» **Activities**
- 1) In the README below for the DISPR diffusion model, how many 3D red blood cell images does the dataset contain?
- 2) In the DISPR README below, condense the paragraph that starts "Diffusion models are a class of generative models" into a short bulleted list. Keep its main facts.
- 3) Continue the DISPR README below, picking up from its last line.

This repository provides the Pytorch implementation of the paper A Diffusion Model Predicts 3D Shapes from 2D Microscopy Images
If you use this code, please cite
@article{waibel2022diffusion,
title={A diffusion model predicts 3d shapes from 2d microscopy images},
author={Waibel, Dominik JE and R{\"o}oell, Ernst and Rieck, Bastian and Giryes, Raja and Marr, Carsten},
journal={arXiv preprint arXiv:2208.14125},
year={2022}
}
The repositoray was adapted from Wolleb et al. Diffusion Models for Implicit Image Segmentation Ensembles who have adapted it from openai/improved-diffusion.
Diffusion models are a class of generative models, showing superior performance as compared to other generative models in creating realistic images when trained on natural image datasets. We introduce DISPR, a diffusion-based model for solving the inverse problem of three-dimensional (3D) cell shape prediction from two-dimensional (2D) single cell microscopy images. Using the 2D microscopy image as a prior, DISPR is conditioned to predict realistic 3D shape reconstructions. To showcase the applicability of DISPR as a data augmentation tool in a feature-based single cell classification task, we extract morphological features from the cells grouped into six highly imbalanced classes. Adding features from predictions of DISPR to the three minority classes improved the macro F1 score from macro F1 = 55.2±4.6% to macro F1 = 72.2±4.9%. With our method being the first to employ a diffusion-based model in this context, we demonstrate that diffusion models can be applied to inverse problems in 3D, and that they learn to reconstruct 3D shapes with realistic morphological features from 2D microscopy images.
Please find the datasets used for this publication on Zenodo: https://doi.org/10.5281/zenodo.7031924
We use the red blood cell dataset published by Simionato et al. Red blood cell phenotyping from 3D confocal images using artificial neural networks, it contains 825 publicly available 3D images of red blood cells recorded with a confocal microscope. All cells are already segmented by Waibel et al. in SHAPR - An AI approach to predict 3D cell shapes from 2D microscopic images and are contained in a volume of size (64,64,64) voxels. To each cell one of the following six classes is assigned:
dataset
└───train
│ └───obj
│ │ imagename1.tif
│ │ imagename2.tif
│ │ ...

» **Dataset excerpt**

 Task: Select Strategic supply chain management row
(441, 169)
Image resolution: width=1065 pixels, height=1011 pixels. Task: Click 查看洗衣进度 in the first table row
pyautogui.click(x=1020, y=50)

» **Written responses**
- 1) 825

- 2)
- Diffusion models are generative models that create more realistic images than other generative models when trained on natural image datasets.
- DISPR is a diffusion-based model that predicts 3D cell shapes from 2D single cell microscopy images.
- It is conditioned on the 2D image as a prior to produce realistic 3D shape reconstructions.
- As a data augmentation test, morphological features were extracted from cells in six highly imbalanced classes.
- Adding DISPR-predicted features to the three minority classes raised the macro F1 score from 55.2±4.6% to 72.2±4.9%.
- It is the first use of a diffusion-based model in this context. It shows that diffusion models can solve 3D inverse problems and reconstruct 3D shapes with realistic morphological features from 2D images.

- 3)
│ └───image
│ │ imagename1.tif
│ │ imagename2.tif
│ │ ...
│ └───mask
│ │ imagename1.tif
│ │ imagename2.tif
│ │ ...
└───test
│ └───obj
│ │ imagename4.tif
│ │ imagename5.tif
│ │ ...
│ └───image
│ │ imagename4.tif
│ │ imagename5.tif
│ │ ...
│ └───mask
│ │ imagename4.tif
│ │ imagename5.tif
│ │ ...
We set the flags as follows:
MODEL_FLAGS="--image_size 64 --num_channels 32 --class_cond False --num_res_blocks 1 --num_heads 1 --learn_sigma True --use_scale_shift_norm False --attention_resolutions 16"
DIFFUSION_FLAGS="--diffusion_steps 1000 --noise_schedule linear --rescale_learned_sigmas False --rescale_timesteps False"
TRAIN_FLAGS="--lr 1e-4 --batch_size 1"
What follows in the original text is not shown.